Local Lipschitz Constant Computation of ReLU-FNNs: Upper Bound Computation with Exactness Verification
Yoshio Ebihara, Xin Dai, Victor Magron, Dimitri Peaucelle, Sophie Tarbouriech
TL;DR
This work presents a comprehensive framework for computing local Lipschitz constants of ReLU-FNNs by formulating the upper bound as a semidefinite program using copositive multipliers. A dual SDP-based exactness verification is developed to certify when the computed bound is exact, and an exact model-reduction method enables scalability to networks with hundreds of ReLUs. The methodology is demonstrated on academic toy networks and a practical MNIST-style classifier, showing exactness in several cases and substantial reduction in problem size without sacrificing accuracy. The results advance robustness certification by providing tight bounds and scalable tools for local sensitivity analysis of ReLU networks, with future work aimed at extending to the $L_ ext{∞}$ setting.
Abstract
This paper is concerned with the computation of the local Lipschitz constant of feedforward neural networks (FNNs) with activation functions being rectified linear units (ReLUs).
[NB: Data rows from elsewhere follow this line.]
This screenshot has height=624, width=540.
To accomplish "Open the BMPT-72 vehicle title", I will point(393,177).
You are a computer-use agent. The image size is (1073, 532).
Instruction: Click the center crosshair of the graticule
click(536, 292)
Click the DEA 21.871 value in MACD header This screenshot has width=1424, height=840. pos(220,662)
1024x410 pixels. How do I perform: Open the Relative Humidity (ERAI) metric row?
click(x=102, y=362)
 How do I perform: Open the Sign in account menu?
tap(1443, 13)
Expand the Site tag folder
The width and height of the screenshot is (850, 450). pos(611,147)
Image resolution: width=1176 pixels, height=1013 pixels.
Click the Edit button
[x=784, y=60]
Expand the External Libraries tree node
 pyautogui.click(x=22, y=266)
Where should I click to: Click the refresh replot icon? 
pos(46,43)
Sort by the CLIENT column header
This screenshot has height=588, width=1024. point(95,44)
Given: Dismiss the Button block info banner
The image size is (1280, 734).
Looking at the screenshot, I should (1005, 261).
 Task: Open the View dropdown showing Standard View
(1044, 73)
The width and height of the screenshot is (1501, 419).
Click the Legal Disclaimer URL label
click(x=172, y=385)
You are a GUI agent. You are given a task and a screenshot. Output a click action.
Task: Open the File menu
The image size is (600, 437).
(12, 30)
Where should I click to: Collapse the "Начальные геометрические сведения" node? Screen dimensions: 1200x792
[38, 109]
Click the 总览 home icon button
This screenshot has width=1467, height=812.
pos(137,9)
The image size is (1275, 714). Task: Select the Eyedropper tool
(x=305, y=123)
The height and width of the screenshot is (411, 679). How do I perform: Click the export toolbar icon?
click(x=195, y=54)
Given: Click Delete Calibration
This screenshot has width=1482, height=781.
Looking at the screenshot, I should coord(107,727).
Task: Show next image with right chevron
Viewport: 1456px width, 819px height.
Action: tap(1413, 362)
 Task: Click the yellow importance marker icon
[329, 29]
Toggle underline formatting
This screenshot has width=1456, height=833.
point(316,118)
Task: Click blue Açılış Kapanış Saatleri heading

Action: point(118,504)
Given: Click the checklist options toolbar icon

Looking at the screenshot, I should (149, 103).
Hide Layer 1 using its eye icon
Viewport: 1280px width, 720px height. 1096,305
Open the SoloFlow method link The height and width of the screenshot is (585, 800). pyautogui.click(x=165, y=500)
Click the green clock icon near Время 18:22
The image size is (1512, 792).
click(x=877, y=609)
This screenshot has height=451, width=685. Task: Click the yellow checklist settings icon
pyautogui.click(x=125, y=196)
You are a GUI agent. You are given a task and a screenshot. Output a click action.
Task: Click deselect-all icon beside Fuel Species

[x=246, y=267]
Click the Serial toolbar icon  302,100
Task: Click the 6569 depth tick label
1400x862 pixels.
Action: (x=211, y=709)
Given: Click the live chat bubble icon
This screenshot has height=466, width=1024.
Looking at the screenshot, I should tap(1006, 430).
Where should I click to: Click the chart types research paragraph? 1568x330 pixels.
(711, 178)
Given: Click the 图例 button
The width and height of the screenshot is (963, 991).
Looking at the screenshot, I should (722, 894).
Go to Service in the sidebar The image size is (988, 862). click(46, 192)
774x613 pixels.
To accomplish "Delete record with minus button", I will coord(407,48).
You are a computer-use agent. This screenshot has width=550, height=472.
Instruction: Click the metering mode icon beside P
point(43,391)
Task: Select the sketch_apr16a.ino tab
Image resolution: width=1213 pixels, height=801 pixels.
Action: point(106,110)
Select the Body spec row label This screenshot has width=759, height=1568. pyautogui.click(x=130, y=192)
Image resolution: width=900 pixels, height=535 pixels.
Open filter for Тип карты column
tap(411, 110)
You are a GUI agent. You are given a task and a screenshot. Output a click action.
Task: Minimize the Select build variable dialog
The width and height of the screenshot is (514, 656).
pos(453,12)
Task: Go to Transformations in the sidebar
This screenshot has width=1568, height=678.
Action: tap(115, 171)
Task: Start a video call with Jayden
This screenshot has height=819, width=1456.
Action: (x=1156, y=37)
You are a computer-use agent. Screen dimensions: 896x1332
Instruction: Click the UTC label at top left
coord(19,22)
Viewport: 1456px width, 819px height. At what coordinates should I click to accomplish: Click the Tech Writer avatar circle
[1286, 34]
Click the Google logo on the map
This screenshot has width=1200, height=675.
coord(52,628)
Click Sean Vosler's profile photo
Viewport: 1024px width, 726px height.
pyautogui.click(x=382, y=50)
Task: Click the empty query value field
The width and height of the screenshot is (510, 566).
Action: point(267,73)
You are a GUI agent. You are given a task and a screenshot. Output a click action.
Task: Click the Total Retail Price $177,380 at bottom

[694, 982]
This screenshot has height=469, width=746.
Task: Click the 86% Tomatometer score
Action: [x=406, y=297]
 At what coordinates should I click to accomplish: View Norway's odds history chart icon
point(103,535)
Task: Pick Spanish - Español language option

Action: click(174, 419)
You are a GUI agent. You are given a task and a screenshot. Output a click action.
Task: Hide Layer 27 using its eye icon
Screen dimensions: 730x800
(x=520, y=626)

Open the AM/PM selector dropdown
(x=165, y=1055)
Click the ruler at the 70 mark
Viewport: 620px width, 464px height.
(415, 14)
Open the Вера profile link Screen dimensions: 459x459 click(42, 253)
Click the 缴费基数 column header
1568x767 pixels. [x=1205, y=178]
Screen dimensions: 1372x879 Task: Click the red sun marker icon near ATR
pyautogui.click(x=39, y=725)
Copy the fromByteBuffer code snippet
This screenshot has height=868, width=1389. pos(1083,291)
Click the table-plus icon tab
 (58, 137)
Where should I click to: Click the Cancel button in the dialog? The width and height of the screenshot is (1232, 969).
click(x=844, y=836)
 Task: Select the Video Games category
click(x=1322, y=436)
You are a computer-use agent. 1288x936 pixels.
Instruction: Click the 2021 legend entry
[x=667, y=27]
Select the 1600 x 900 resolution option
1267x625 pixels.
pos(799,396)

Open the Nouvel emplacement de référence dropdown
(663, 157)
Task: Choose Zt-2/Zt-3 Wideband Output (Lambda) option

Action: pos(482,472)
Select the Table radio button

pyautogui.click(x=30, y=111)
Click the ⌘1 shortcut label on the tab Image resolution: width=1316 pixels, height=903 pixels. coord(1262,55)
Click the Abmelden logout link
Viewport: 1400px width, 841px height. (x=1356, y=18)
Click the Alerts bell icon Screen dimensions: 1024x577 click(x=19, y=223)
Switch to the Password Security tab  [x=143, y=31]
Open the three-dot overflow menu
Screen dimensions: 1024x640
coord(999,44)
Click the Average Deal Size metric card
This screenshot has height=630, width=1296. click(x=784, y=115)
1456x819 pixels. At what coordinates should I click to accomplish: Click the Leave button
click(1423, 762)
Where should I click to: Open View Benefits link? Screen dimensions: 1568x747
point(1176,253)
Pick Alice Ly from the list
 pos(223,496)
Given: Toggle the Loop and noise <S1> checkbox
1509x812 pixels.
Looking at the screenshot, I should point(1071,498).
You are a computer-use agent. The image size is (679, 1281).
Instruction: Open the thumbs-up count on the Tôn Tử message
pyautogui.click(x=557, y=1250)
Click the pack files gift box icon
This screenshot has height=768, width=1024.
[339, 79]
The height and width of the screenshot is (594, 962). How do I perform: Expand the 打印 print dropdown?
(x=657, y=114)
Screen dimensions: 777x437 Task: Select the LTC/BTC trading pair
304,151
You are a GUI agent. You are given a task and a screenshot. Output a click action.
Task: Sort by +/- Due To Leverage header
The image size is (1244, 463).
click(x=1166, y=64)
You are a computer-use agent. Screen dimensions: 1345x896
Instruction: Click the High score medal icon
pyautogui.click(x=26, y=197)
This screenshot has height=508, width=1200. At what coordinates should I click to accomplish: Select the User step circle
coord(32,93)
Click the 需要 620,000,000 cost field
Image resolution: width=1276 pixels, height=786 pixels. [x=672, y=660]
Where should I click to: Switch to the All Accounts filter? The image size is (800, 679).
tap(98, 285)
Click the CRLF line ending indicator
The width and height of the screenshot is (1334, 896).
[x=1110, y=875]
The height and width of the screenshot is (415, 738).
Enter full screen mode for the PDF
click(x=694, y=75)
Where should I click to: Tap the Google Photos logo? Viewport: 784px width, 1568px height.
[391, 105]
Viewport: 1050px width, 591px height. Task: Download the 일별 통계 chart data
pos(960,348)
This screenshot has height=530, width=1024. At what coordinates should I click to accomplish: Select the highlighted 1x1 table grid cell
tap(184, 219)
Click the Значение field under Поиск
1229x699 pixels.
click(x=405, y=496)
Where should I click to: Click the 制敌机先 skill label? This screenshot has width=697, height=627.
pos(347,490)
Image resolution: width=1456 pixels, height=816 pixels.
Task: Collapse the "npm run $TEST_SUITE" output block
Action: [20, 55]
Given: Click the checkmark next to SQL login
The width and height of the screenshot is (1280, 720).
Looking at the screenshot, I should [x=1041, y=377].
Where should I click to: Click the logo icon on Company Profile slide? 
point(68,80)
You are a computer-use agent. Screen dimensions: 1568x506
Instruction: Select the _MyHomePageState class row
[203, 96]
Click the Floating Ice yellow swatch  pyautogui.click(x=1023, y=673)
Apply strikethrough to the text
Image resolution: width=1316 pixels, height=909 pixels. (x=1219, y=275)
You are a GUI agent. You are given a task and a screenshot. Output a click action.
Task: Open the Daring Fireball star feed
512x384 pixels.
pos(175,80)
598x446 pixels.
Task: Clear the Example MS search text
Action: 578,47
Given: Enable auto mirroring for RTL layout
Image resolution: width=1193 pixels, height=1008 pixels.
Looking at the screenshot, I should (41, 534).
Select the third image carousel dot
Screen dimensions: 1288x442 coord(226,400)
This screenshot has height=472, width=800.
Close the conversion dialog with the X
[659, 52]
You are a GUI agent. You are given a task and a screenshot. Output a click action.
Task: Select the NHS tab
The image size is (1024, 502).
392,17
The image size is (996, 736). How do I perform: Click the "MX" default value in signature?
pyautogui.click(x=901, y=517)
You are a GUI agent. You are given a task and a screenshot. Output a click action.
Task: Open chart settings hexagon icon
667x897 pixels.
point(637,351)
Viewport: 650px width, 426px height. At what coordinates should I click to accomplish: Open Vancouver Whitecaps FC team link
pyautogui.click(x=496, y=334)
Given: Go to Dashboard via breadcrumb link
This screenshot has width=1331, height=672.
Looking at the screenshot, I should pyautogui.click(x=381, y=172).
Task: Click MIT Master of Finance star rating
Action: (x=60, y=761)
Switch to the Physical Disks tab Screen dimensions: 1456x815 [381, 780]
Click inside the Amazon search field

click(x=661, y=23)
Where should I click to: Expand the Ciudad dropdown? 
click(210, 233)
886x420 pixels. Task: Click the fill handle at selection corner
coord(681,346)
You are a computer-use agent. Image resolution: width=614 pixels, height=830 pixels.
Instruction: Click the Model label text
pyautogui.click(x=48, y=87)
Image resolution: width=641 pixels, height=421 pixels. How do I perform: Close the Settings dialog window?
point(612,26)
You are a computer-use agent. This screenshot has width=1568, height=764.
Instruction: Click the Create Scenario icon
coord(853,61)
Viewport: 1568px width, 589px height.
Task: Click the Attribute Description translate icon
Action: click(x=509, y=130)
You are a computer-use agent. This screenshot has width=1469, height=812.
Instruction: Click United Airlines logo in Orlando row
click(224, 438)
The local Lipschitz constant of an FNN for a target input is a reasonable measure for its quantitative evaluation of the reliability. By following a standard procedure using multipliers that capture the behavior of ReLUs,we first reduce the upper bound computation problem of the local Lipschitz constant into a semidefinite programming problem (SDP). Here we newly introduce copositive multipliers to capture the ReLU behavior accurately. Then, by considering the dual of the SDP for the upper bound computation, we second derive a viable test to conclude the exactness of the computed upper bound. However, these SDPs are intractable for practical FNNs with hundreds of ReLUs. To address this issue, we further propose a method to construct a reduced order model whose input-output property is identical to the original FNN over a neighborhood of the target input. We finally illustrate the effectiveness of the model reduction and exactness verification methods with numerical examples of practical FNNs.